Vor vielen vielen Jahren habe ich mal als Beobachter an einer Aufstellung teilgenommen. Damals hatte ich kein eigenes Anliegen, sondern war „nur“ Stellvertreter. Ich weiss natürlich nicht mehr, worum es damals ging, aber ich kann mich an meine Emotionen erinnern. Sobald ich meinen Platz in der Aufstellung eingenommen hatte, überkamen mich Gefühle, die ich nicht beeinflussen konnte. Es passierte etwas mit mir. Damals erkannte ich das grosse Potential von Familienaufstellungen und auch die grosse Gefahr, denn der Therapeut muss in der Lage sein, mit absolut jeder Geschichte, jeder Situation sorgsam umzugehen. Er trägt eine so grosse Verantwortung, dass ich mich jahrelang sträubte, selber meine Familie aufzustellen. Und doch, der Wunsch blieb.

Im letzten Jahr hatte ich die Gelegenheit, an einem Wochenende verschiedene Aufstellungen einschliesslich meiner eigenen zu erleben. Das Erlebte hat mich verändert. Ich realisierte damals Zusammenhänge, erkannte Muster und konnte Frieden mit Episoden aus meinem Leben schliessen.

Dieses Wochenende hatte ich nun das zweite Mal die Gelegenheit, den selben Therapeuten zu erleben und mich ihm anzuvertrauen. Und es ist ein sich anver-Trauen, ein sich in seine Hände geben und darauf vertrauen, dass er sorgsam mit mir und meiner Seele umgeht. Und das hat er gemacht.

Gestern durfte ich zweimal stellvertretend stehen und beide Male war ich berührt, dass die Wahl auf mich fiel. Es war eine Ehre für mich, stellvertretend für jemanden anders zu stehen, die Gefühle wahrzunehmen, mich auch zu fragen, was davon zu meiner Geschichte gehört und was nicht, wo fange ich an, wo höre ich auf, wo fängt meine Rolle an und wo hört sie auf? Woher kommen diese Gefühle? Die Stärke der Energie zu spüren und auch aushalten zu müssen, all dies hat mich bewegt, berührt und nachhaltig geprägt.

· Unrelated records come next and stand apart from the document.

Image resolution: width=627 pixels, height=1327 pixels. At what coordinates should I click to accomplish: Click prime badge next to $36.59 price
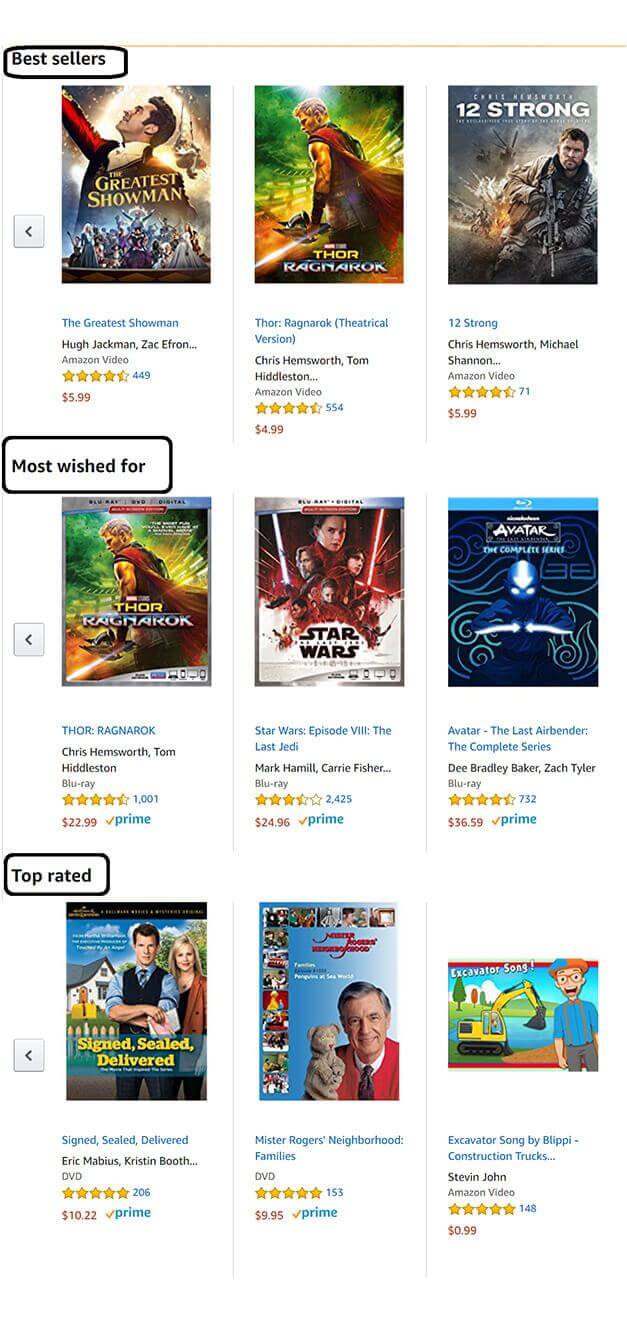pyautogui.click(x=514, y=820)
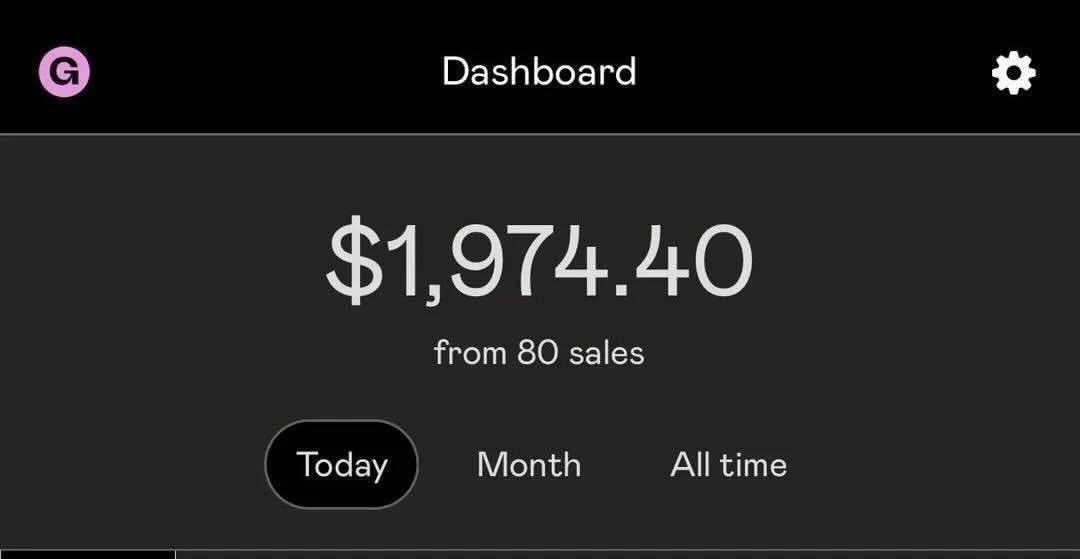Click the Gumroad G logo circle

pos(64,73)

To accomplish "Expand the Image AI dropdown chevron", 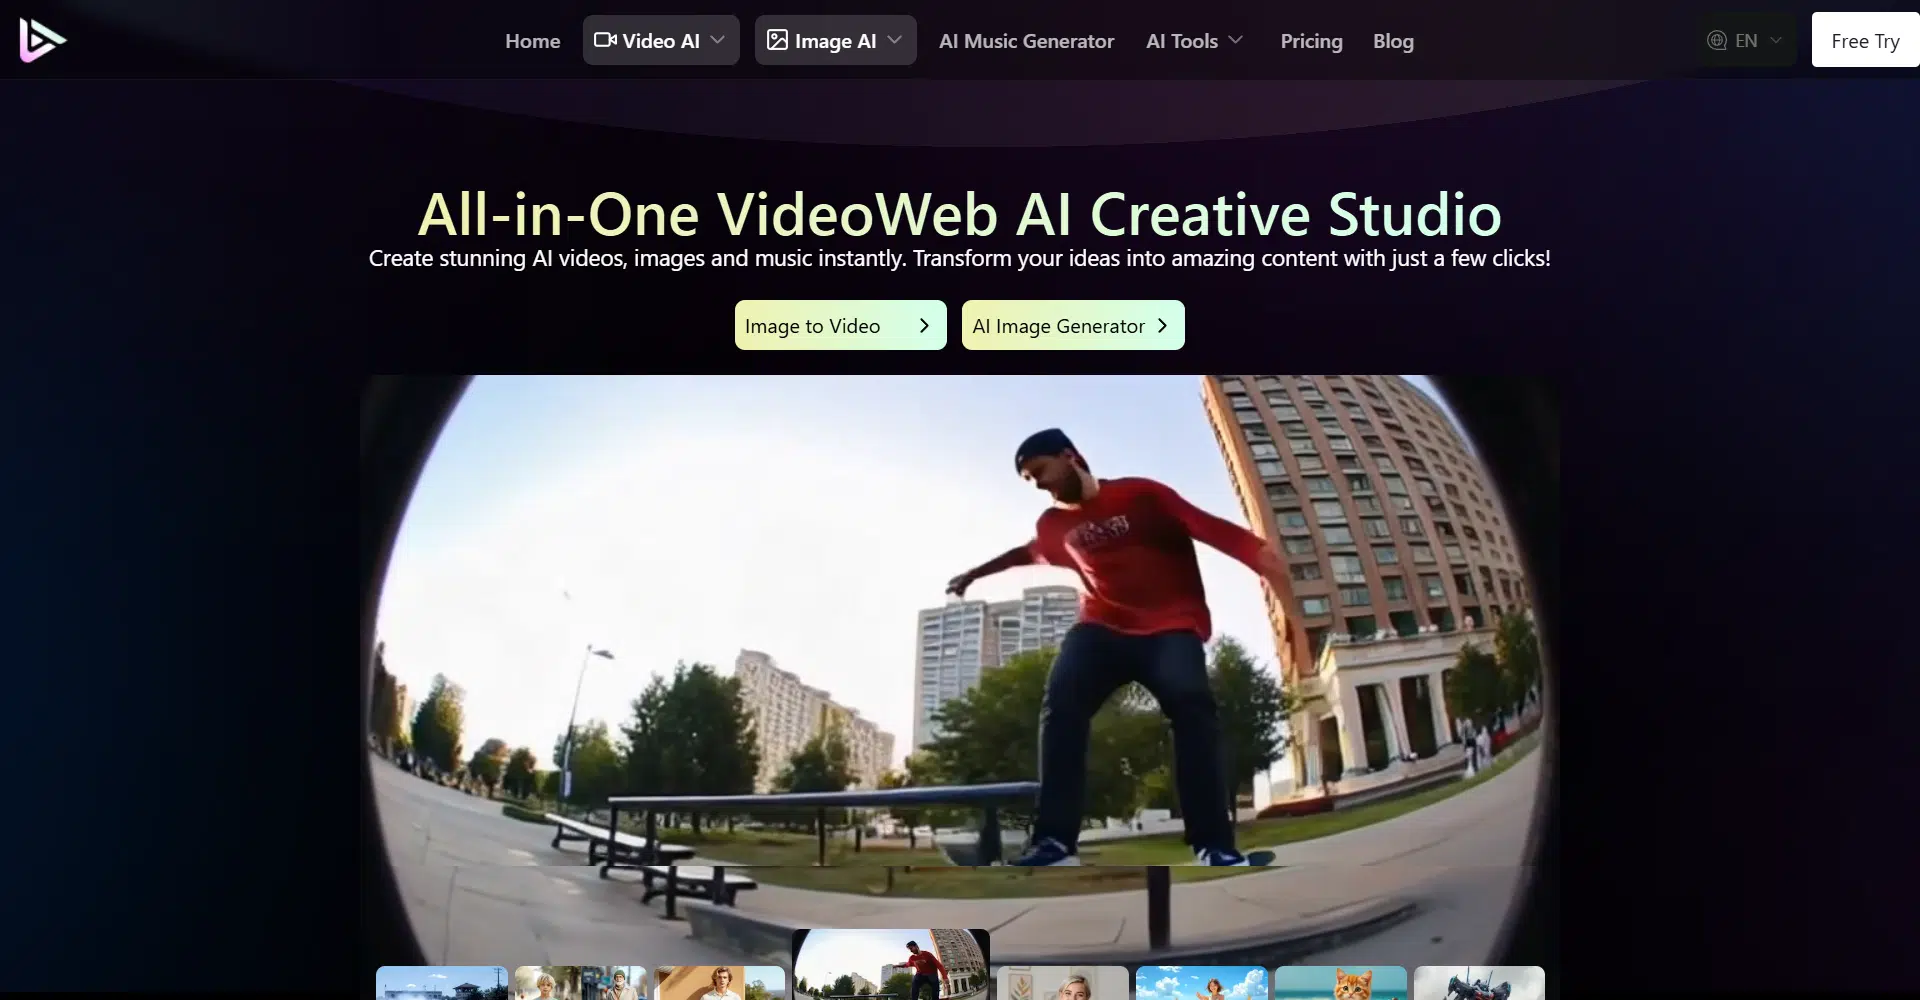I will (x=894, y=40).
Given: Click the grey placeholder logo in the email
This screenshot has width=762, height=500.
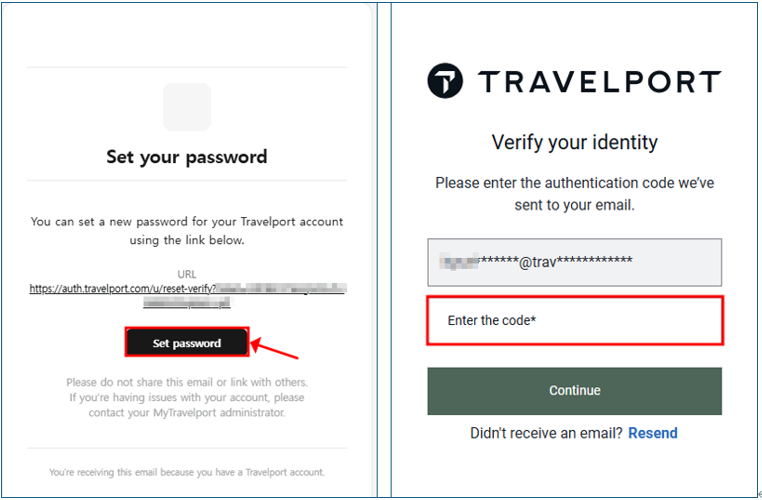Looking at the screenshot, I should pos(187,107).
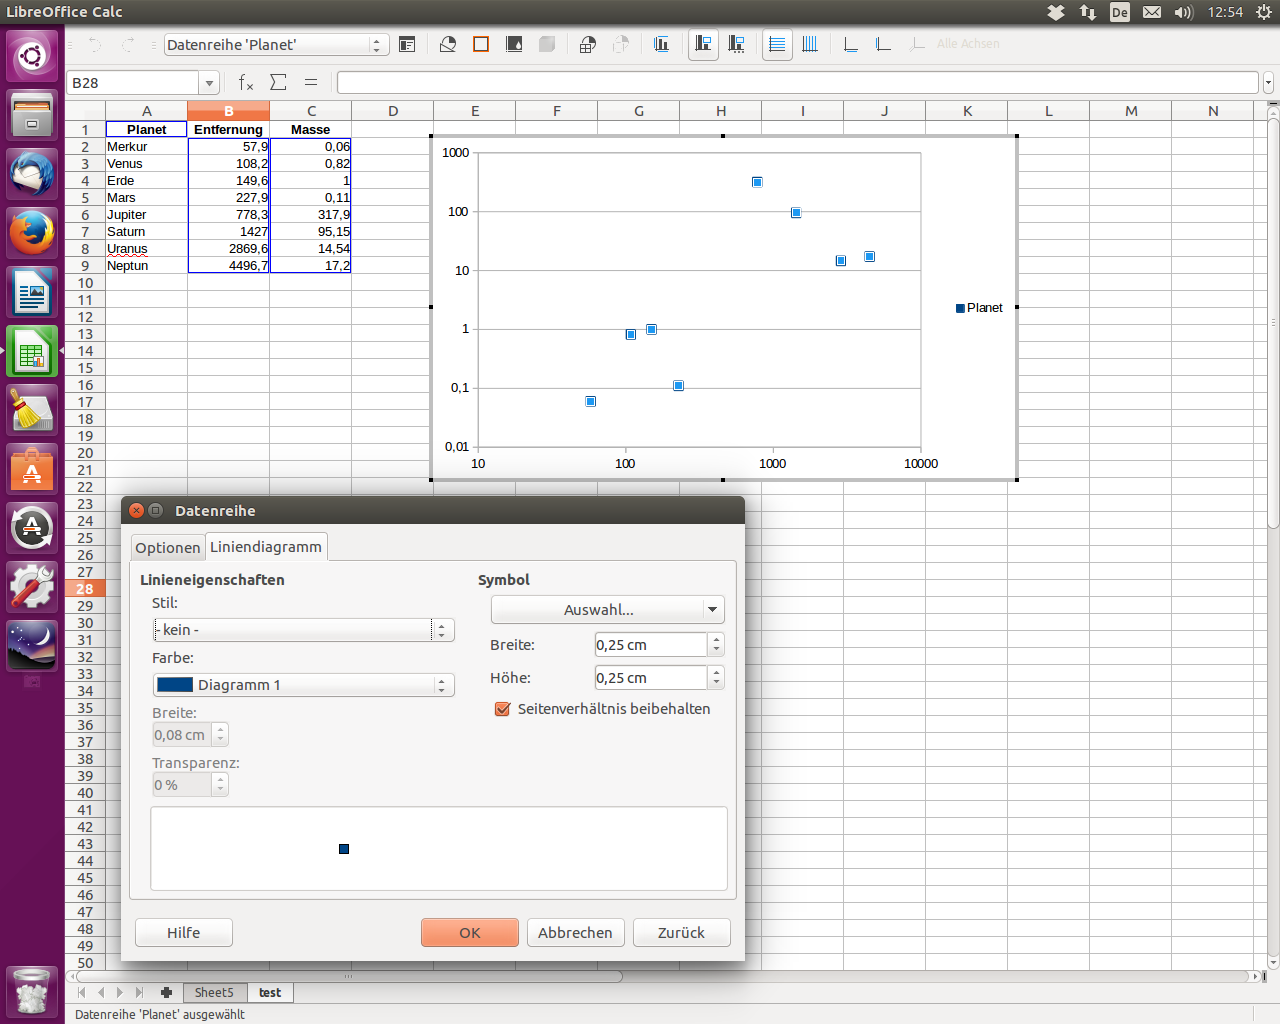Switch to the Sheet5 sheet tab
The width and height of the screenshot is (1280, 1024).
pyautogui.click(x=214, y=993)
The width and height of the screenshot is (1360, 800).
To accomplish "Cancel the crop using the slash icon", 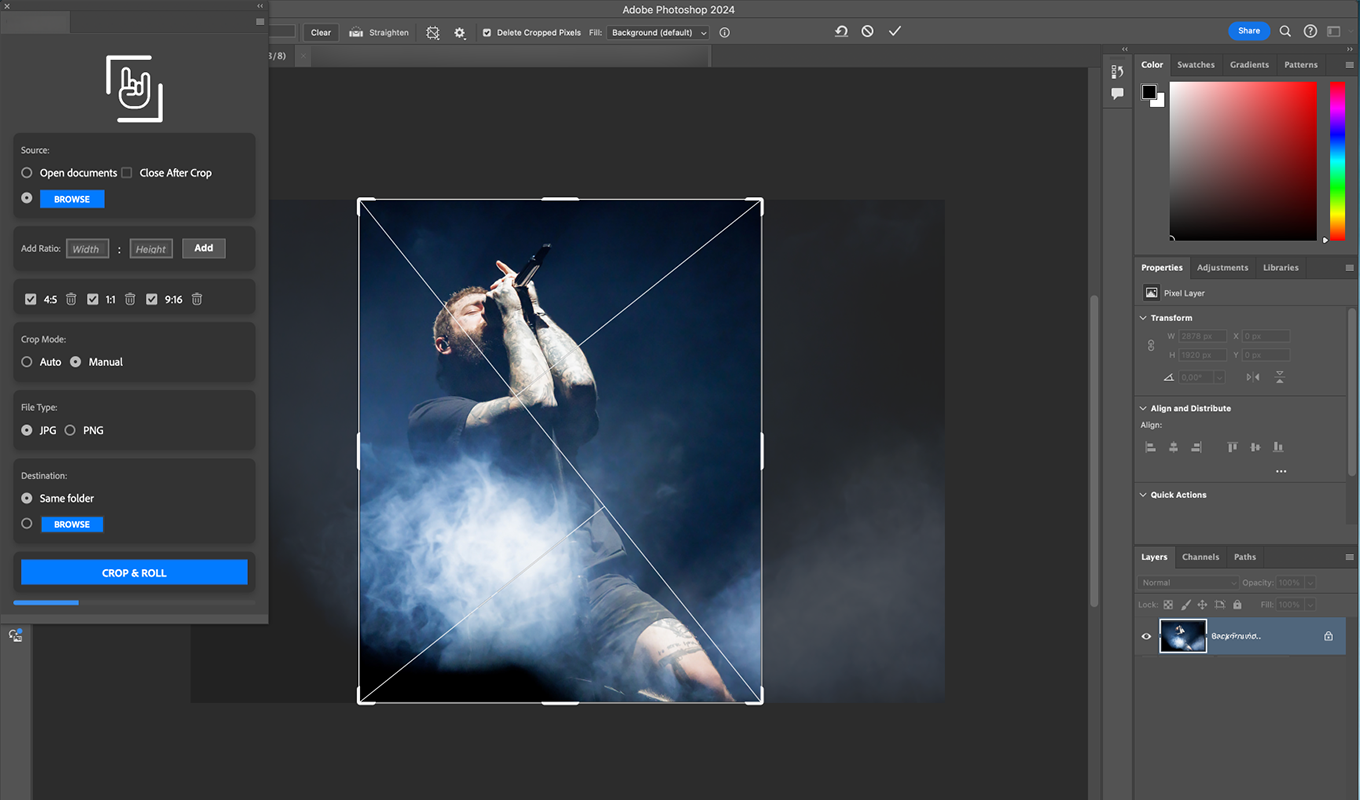I will point(867,31).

Und heute, am Sonntag, durfte ich zwei sehr persönliche Aufstellungen für mich erleben. Die Gewalt der Gefühle, die mich zeitweise überschüttet und auch verschüttet hat, hat mir zum Teil den Boden unter den Füssen weggerissen und mir gleichzeitig auch wieder unsagbaren Halt gegeben. Ich durfte die Kraft, die in meiner Familie liegt, sehen. Ich habe meine Seele gesehen, wie sie die Krankheit körperlich bekämpft und erfolgreich abgeschüttelt hat. Ich durfte mich in den Armen des Lebens spüren und Kraft daraus schöpfen, um laut und deutlich zu sagen: „Ich liebe das Leben!!!“ Und auch den Tot zu sehen und keine Angst vor ihm zu haben, sind unbezahlbare Geschenke.

Worte können nicht beschreiben, was ich erleben durfte. Ich spüre Dankbarkeit, Demut, Zuversicht und noch mehr Dankbarkeit.